» **Document passage**
────────

Latest update: 05/08/2025
My research is rooted in communication science and cognitive science. My research focuses on system-level dynamics in cognition, emotion, and behavior in human-human and human-media/machine communication, using the complex dynamic systems framework and computational and nonlinear dynamical tools. The goal of my research program is to employ dynamic systems theory and complex systems analyses to accurately model, explain, and predict dynamic communication behaviors.
A Complex Dynamic Systems Framework to Communication Research
Communication is inherently complex and dynamic, involving numerous continuously changing variables. The interactions among these variables give rise to patterns that can differ qualitatively from one another. This perspective shapes my theoretical approach to communication research: complex dynamical systems theory (CDST). I view human communication as a dynamic system in which components evolve over time and interact in nonlinear ways. As such, the system cannot be reduced to isolated parts; or in other words, the whole is not the sum of its elements.

────────

» **Jobs**
1 > Translate this sentence from the research statement into Spanish: "Communication is inherently complex and dynamic, involving numerous continuously changing variables."
2 > According to the research statement, which theoretical approach shapes this communication research?
3 > Write the next few sentences of the research statement on communication dynamics, picking up right after its final sentence.
The material has no connection to the research statement on communication dynamics.

» **Data excerpt**

────────

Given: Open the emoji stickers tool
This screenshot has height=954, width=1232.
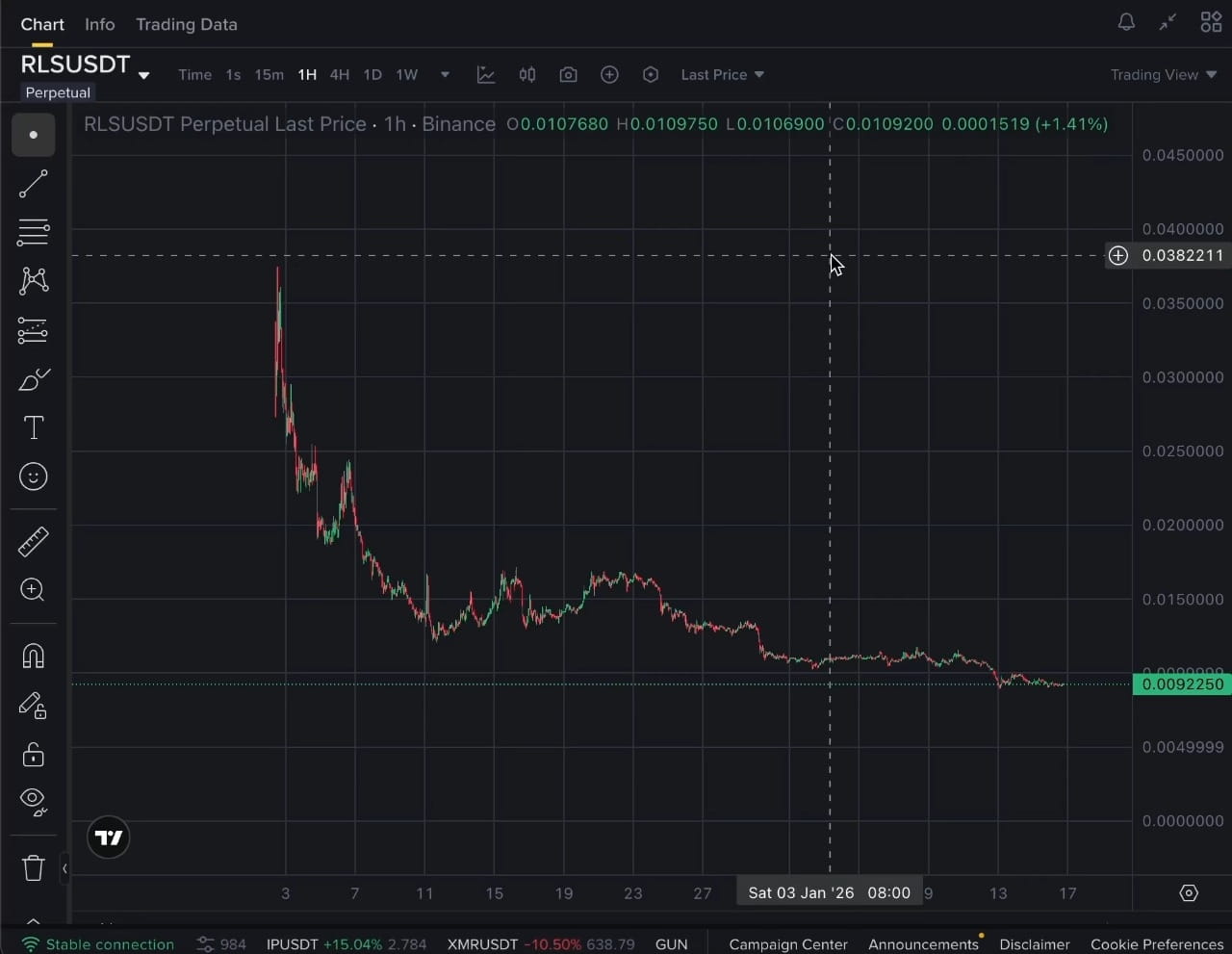Looking at the screenshot, I should click(x=33, y=477).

────────

» **Task answers**
1 > La comunicación es intrínsecamente compleja y dinámica, e involucra numerosas variables que cambian continuamente.

2 > Complex dynamical systems theory (CDST).

3 >
Together with my doctoral advisor Dr. Annie Lang, my conceptual work, published at Media Psychology, demonstrates how this complex dynamic systems approach can facilitate communication research by fundamentally changing the conceptualization of communication leading to new research questions, reinterpretation and reanalysis of existing data and development of novel approaches to research design, data collection and analysis. In the paper, we use concrete examples from communication literature to demonstrate that looking at averages across time and across individuals might prevent us from understanding the dynamics of human communication and why controlling for specific contexts fails to explain the role of context in the system. Specific steps are introduced that communication scholars could take with this novel theoretical perspective in order to understand how human communication systems evolve over time and over the life course. This paper also received a Top Paper Award at the annual meeting of International Communication Association in 2018.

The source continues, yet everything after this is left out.